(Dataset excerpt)
------

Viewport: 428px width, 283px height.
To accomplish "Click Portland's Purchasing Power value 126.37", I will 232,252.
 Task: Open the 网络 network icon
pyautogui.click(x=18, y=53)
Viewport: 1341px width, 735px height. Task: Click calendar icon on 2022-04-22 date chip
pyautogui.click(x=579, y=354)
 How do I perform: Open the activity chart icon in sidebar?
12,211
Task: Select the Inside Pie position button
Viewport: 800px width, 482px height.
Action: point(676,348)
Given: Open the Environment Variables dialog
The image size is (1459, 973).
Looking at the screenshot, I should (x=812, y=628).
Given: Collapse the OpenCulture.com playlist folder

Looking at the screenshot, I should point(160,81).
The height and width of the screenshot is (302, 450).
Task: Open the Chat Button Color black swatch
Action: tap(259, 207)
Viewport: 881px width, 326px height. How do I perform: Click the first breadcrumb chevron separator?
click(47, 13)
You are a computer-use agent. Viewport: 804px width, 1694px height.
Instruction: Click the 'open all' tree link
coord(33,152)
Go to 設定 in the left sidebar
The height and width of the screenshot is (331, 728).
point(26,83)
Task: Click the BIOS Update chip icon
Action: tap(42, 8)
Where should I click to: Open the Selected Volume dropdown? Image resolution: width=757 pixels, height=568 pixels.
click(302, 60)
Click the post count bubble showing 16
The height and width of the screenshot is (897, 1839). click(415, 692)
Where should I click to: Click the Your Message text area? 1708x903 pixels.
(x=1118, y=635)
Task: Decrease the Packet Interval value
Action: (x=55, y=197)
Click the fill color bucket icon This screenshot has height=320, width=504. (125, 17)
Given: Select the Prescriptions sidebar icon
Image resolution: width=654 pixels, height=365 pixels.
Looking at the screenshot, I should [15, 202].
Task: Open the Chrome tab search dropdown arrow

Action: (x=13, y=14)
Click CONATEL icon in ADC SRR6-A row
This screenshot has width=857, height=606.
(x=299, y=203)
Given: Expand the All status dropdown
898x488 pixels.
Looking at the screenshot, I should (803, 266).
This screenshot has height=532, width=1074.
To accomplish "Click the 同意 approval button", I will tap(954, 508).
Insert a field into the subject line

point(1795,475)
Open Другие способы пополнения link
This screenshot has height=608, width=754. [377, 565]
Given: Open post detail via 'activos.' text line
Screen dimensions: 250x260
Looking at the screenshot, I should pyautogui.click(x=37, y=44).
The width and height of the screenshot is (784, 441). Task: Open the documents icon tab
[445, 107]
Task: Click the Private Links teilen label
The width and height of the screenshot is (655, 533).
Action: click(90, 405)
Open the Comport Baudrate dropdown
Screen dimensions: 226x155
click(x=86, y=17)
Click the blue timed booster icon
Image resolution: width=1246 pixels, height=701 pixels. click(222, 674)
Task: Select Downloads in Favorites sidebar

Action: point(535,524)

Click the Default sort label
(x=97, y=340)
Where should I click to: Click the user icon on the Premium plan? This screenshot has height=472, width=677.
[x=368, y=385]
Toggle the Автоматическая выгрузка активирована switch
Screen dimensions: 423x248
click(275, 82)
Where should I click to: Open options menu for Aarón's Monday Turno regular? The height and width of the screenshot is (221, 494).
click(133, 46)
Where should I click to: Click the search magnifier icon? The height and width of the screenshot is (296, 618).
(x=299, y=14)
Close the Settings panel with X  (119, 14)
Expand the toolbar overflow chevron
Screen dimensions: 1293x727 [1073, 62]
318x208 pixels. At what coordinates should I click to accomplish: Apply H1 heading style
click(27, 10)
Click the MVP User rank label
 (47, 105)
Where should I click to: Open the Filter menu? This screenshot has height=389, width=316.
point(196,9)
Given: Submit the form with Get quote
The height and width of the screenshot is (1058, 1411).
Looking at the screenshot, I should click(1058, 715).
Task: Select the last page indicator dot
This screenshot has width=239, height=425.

------

WHAT YOU SHOULD DO - Copy out the lines of the records above without any change, starting with the line containing "Task: Click the Private Links teilen label" and going on through the line containing "Close the Settings".

WORKED ANSWER -
Task: Click the Private Links teilen label
The width and height of the screenshot is (655, 533).
Action: click(90, 405)
Open the Comport Baudrate dropdown
Screen dimensions: 226x155
click(x=86, y=17)
Click the blue timed booster icon
Image resolution: width=1246 pixels, height=701 pixels. click(222, 674)
Task: Select Downloads in Favorites sidebar

Action: point(535,524)

Click the Default sort label
(x=97, y=340)
Where should I click to: Click the user icon on the Premium plan? This screenshot has height=472, width=677.
[x=368, y=385]
Toggle the Автоматическая выгрузка активирована switch
Screen dimensions: 423x248
click(275, 82)
Where should I click to: Open options menu for Aarón's Monday Turno regular? The height and width of the screenshot is (221, 494).
click(133, 46)
Where should I click to: Click the search magnifier icon? The height and width of the screenshot is (296, 618).
(x=299, y=14)
Close the Settings panel with X  (119, 14)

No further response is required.